For Lewis, this tension became a signpost on the road to Christianity, and indeed both versions of his autobiography are most widely discussed not as philosophical explorations but as conversion stories. Lewis argued that even though the longing for joy could never be fulfilled in this life, it served as an intimation of heaven. Indeed, with this understanding in hand, he discovered that "the longing for joy was itself joy," that his Intuitive experience of wanting a connection with joy (or God) was in fact what he was looking for. This was Lewis's path to harmony between his two minds, using his powerful intellect to probe his own and others' experiences while at the same time regarding his Narrative mind as something limited and humble in the face of a much greater experiential reality.

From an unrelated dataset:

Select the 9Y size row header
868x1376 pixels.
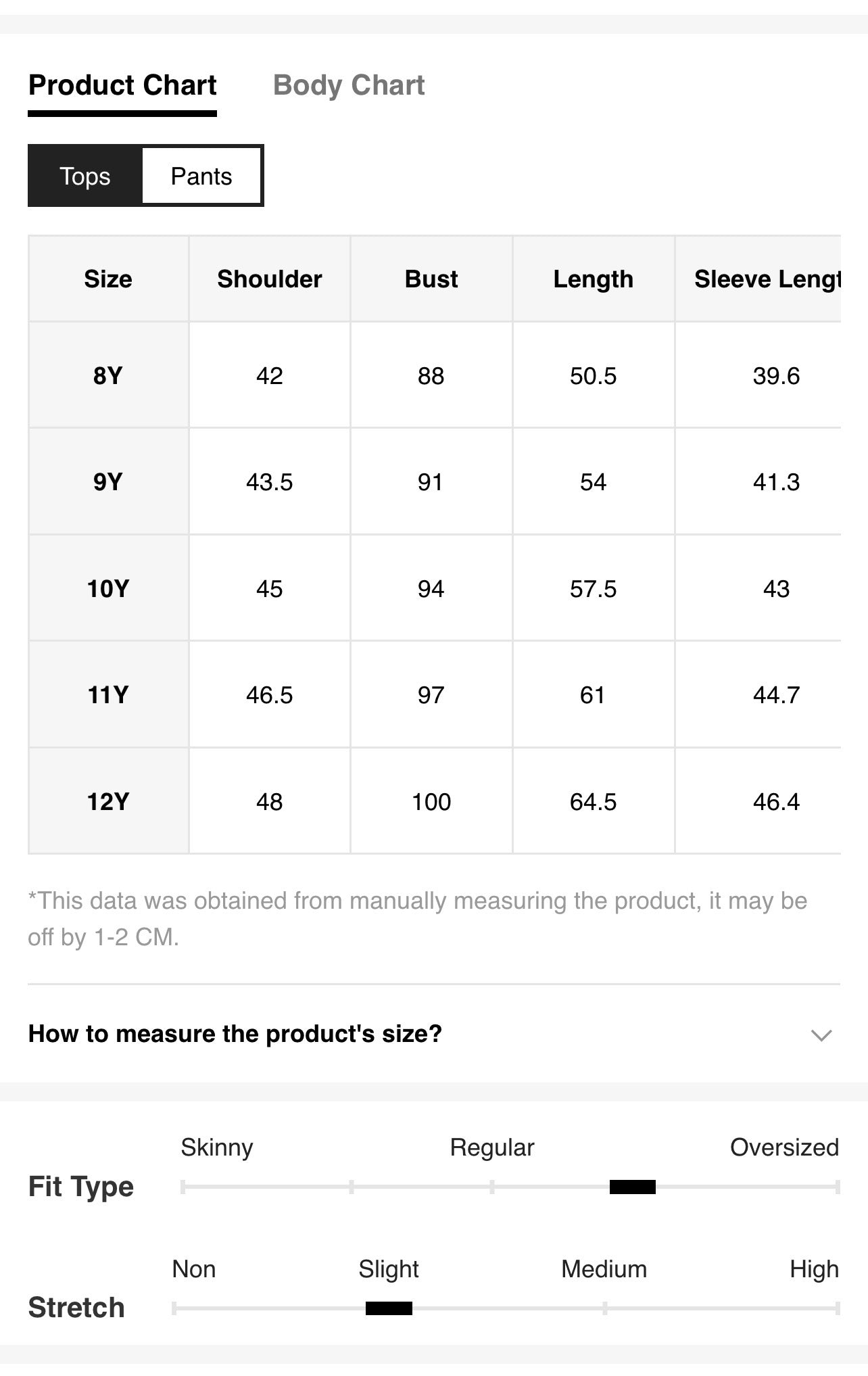coord(108,481)
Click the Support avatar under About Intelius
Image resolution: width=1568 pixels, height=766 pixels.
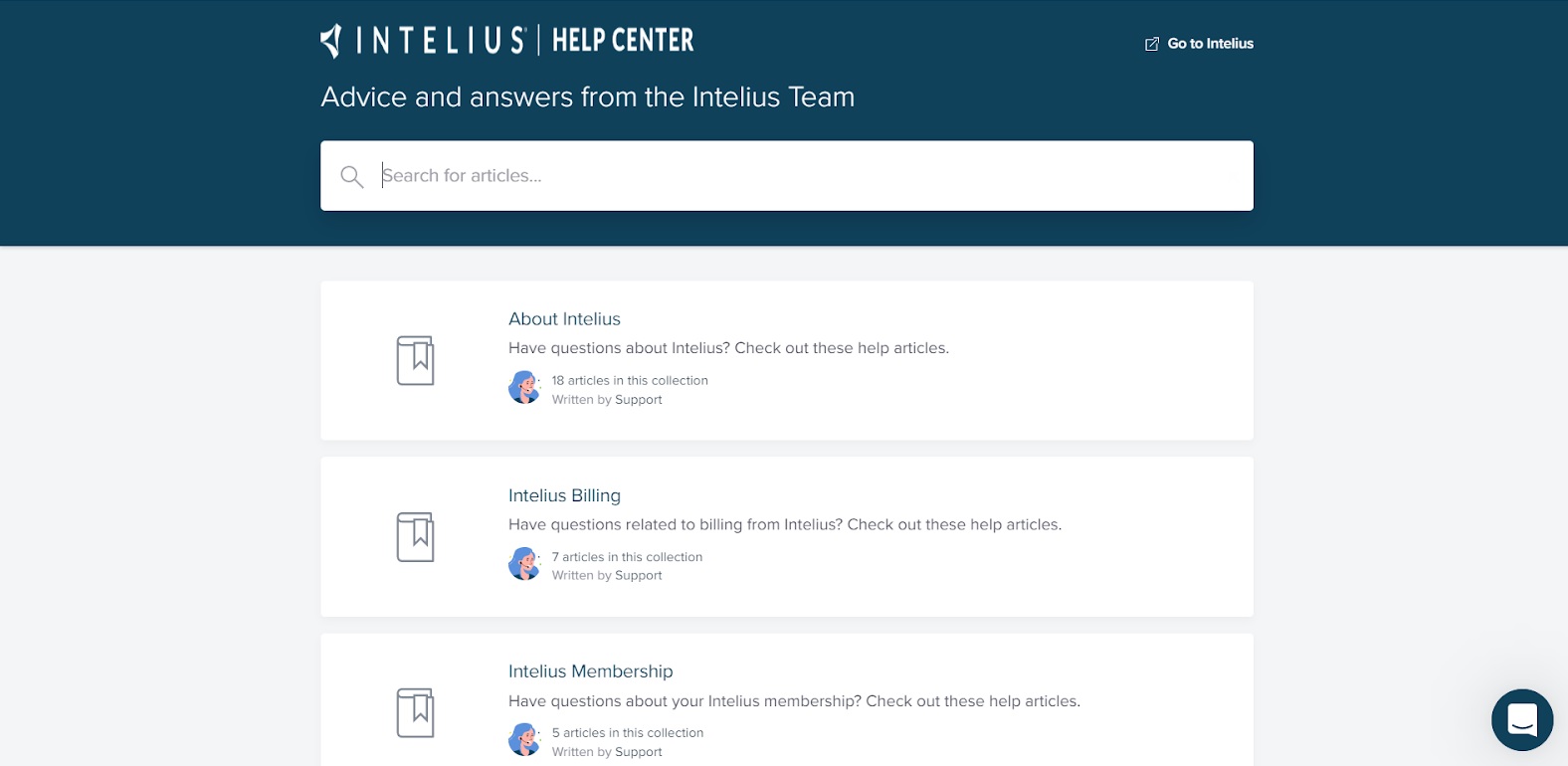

Lewis noted that for him seeking to understand via the Narrative System was a necessary first stop in the development of faith: "Nearly everyone I know who has embraced Christianity in adult life, has been influenced by what seemed to him to be at least probable arguments for theism." It was only after coming to a conclusion that God existed on the basis of logic and reason, that Lewis started to have an experience of faith at the Intuitive level. He found this experiential ‘proof’ to be ultimately more convincing, but also more fleeting; because these experiences were not constant, he also continued to rely on the Narrative System. In a 1952 essay, Lewis wrote, "'Religious experience' in the narrower sense comes and goes: especially goes. The operation of faith is to retain, so far as the will and intellect are concerned, what is irresistible and obvious during the moments of special grace. By faith we believe always what we hope hereafter to see always and perfectly, and have already seen imperfectly and by flashes. In relation to the philosophical premises [of the Narrative System] a Christian's faith is of course excessive. In relation to what is sometimes shown him [via the Intuitive System], it is perhaps just as often defective. My faith even in an earthly friend goes beyond all that could be demonstrably proved; yet in another sense I may often trust him less than he deserves," (from Lewis's 1952 essay, Is Theism Important? A Reply).

Like many Western thinkers, Lewis saw the Narrative System as an essential human capability that can help us to know truth. Yet unlike many Western thinkers he did not idolize it. In fact, he saw Narratives as a pale reflection of the ultimate experiential reality. That reality can only be grasped, however "imperfectly and by flashes," through the operations of the Intuitive System.